4. Çok tartışılan HES konusu. HES’ler selin nedeni midir? Bu konuya önceki yazılarımda da değindim. Bu kez Doğal Hayatı Koruma Vakfı’nın “10 Soruda Hidroelektrik Santraller” başlıklı kitapçığındaki bilgileri aktarmakla yetineyim:

HES’lerin inşat sürecinde, hafriyat dökümü sırasında yamaç boyunca yer alan bitki örtüsü fiziksel olarak zarar görmekte, hatta yok olmaktadır. Bu durum alanın erozyon ve sel felaketlerine karşı savunmasız kalmasına yol açar.”

HES işletimleri dolaylı olarak sel baskını riskini arttırır. Çünkü HES’ler nehir civarındaki bitki örtüsünü olumsuz etkilemektedir. Oysa bitki örtüsünün işlevlerinden biri sel kontrolüdür.”
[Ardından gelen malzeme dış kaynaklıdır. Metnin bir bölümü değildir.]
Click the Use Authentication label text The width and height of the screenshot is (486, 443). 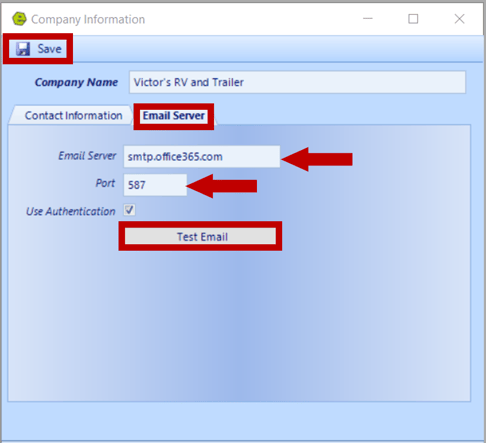click(71, 211)
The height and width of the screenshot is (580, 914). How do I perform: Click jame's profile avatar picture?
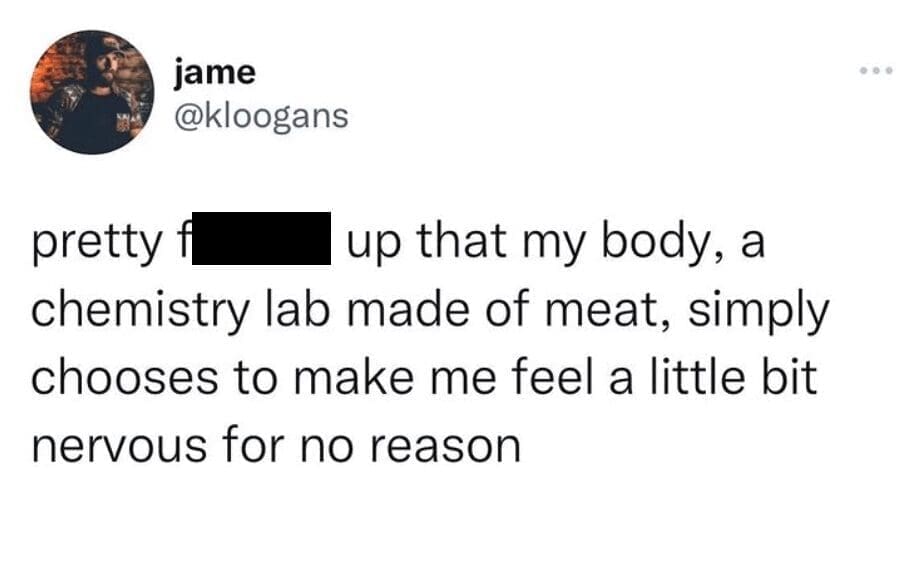92,92
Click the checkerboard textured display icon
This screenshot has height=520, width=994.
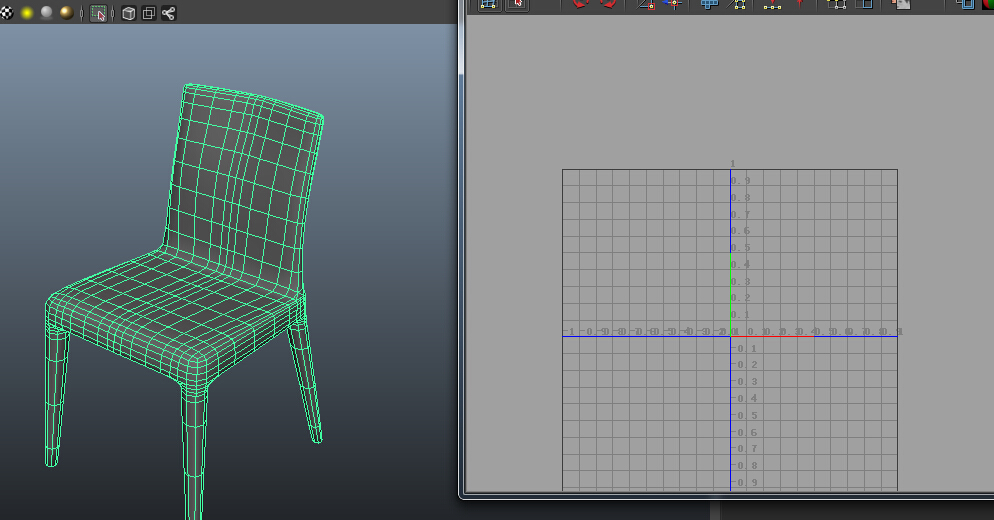click(6, 13)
HES’lerin akarsu ve vadi yataklarının doğal yapısı ve akışını bozduğu da ortada. İşte Akçay, yatağından 2 metre derine gömülen HES borularını bunun için söküp atıyor.

5. Adına ister küresel ısınma, ister iklim krizi/değişikliği deyin Dünya’da bir şeyler oluyor. Ekolojik denge altüst olmuş durumda. Yazlar yaz değil artık, kışlar kış!

Peki iklim değişikliği bir neden mi yoksa sonuç mu?

Birleşmiş Milletler’in İklim Raporu henüz hafta başında yayımlandı. Buna göre, 2100 yılına kadar kıyı bölgelerde yaşayan milyonlarca insan sel felaketlerine maruz kalacak! Bu durum iklim krizinin bir sonucu.

Televizyon ekranlarında sıkça rastladığımız Prof. Dr. Mikdat Kadıoğlu da bu duruma dikkat çekiyor:İklim değişikliği sebep değil sonuç; selleri başlatmıyor, sıklığı ve şiddeti artırıyor.”

Velhasılı kelam, Karadeniz’de doğayla insanın mücadelesi bin yıllardır sürüyor. İnsan bu mücadelede akıldan ve bilimden uzaklaşarak, ucuza ve kolaya kaçtıkça son sözü hep doğa söylüyor!